» **Exercise directions**:
Copy the records below from the line containing "This screenshot has width=650, height=484." through the end of the records, leaving out the pictures.

+++

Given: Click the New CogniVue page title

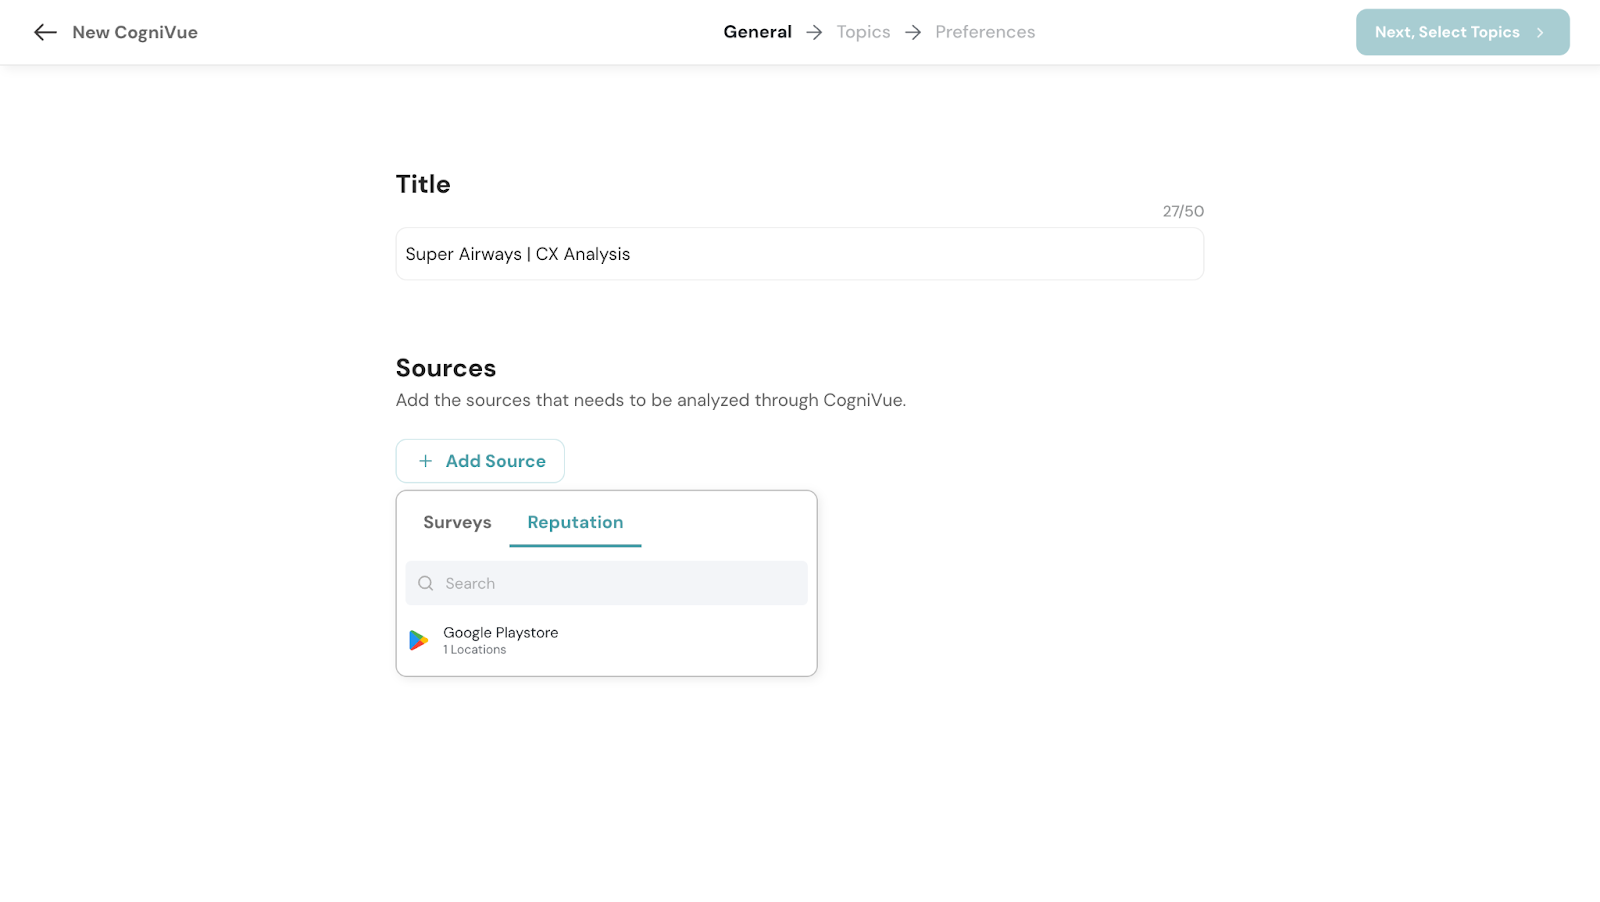Looking at the screenshot, I should coord(135,32).
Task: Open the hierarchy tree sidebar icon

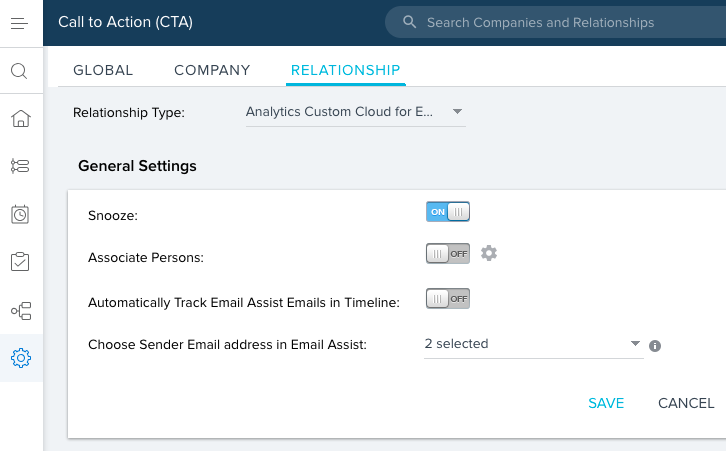Action: coord(20,310)
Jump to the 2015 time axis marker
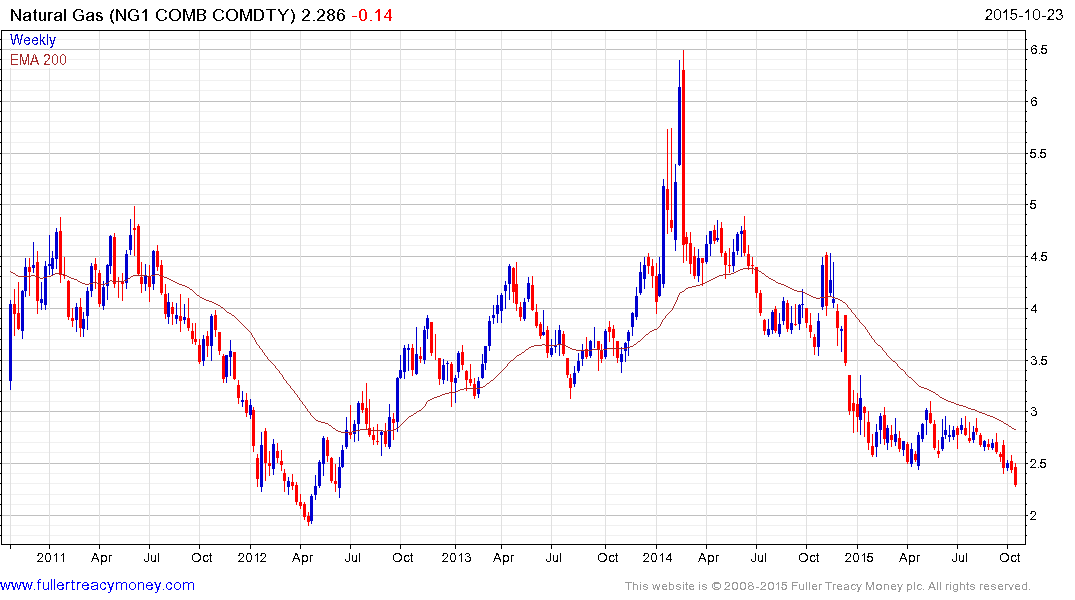Viewport: 1075px width, 600px height. coord(859,556)
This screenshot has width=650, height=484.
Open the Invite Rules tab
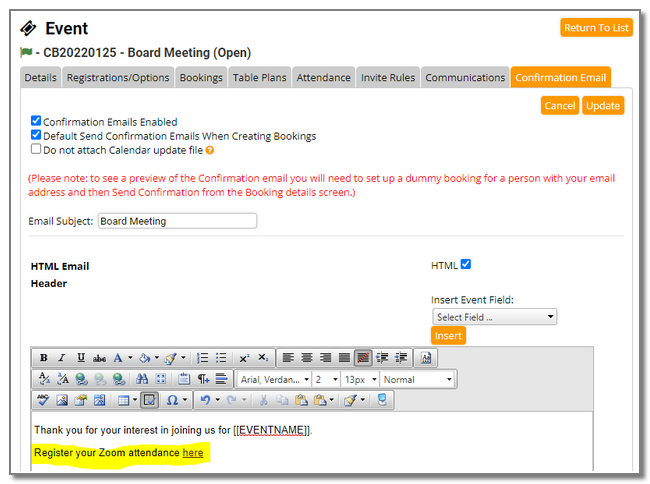point(388,77)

+++

» **Correct answer**:
This screenshot has width=650, height=484.
Open the Invite Rules tab
point(388,77)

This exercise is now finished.